People blew him kisses, made the sign of the cross or gave military salutes as they walked by, with just seconds to see him. A four-man honor guard and four tall candelabras flanked the coffin, with a golden sword at the foot of it.
“It doesn’t matter how many hours we wait. We will be here until we see him,” said Luis Herrera, 49, a driver wearing a red beret who was in line with countless others in the middle of the night.
A Philippine mortician famous for installing deceased dictator Ferdinand Marcos in a glass display case offered his services early Friday, stressing that authorities must act quickly if they want to preserve the body properly.
“I have not been contacted for it but I am always expecting a call. I will process anyone, anywhere,” Frank Malabed, 62, told AFP in Manila.
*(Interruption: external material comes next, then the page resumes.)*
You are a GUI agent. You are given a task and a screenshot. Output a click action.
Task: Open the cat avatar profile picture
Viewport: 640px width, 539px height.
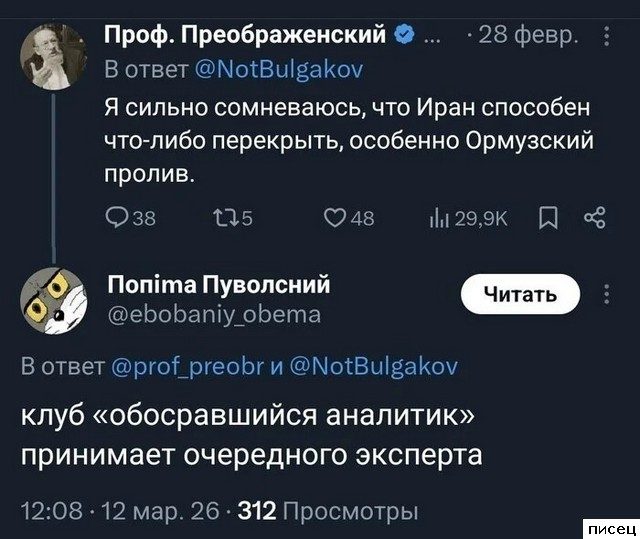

Chavez’s death was a blow to the alliance of left-wing Latin American powers he led, and has plunged his OPEC member nation into uncertainty.
Maduro, 50, has now taken on the leadership of Chavismo, a leftist movement that poured the nation’s oil riches into social programs.
After being sworn in as acting president, he will likely face off in elections against opposition leader Henrique Capriles, who lost to Chavez in the October presidential polls.
In a country divided by Chavez’s populist style, opinions of his legacy vary, with opposition supporters in better-off neighborhoods angry at the runaway murder rate, high inflation and expropriations.
“Things have gotten worse. Venezuela used to be safer, we could afford to buy things,” said Inacio Da Costa, a 20-year-old university law student eating ice cream in a square in the opposition’s bastion in the east of the city.
“There’s a lack of security, and our money is worth nothing.”
Chavez was just as polarizing on the international stage.
Under Chavez, Venezuela’s oil wealth underwrote the Castro brothers’ communist rule in Cuba, and he repeatedly courted confrontation with Washington by cozying up to anti-Western governments in Russia, Syria and Iran.
Ahmadinejad again expressed his condolences as he arrived in Venezuela early Friday, calling Chavez “a symbol for all those who seek justice, love and peace in the world.”
Chavez’s closest ally, Cuban President Raul Castro, had earlier said his friend had died “undefeated, invincible, victorious” after “entering through the great door of history.”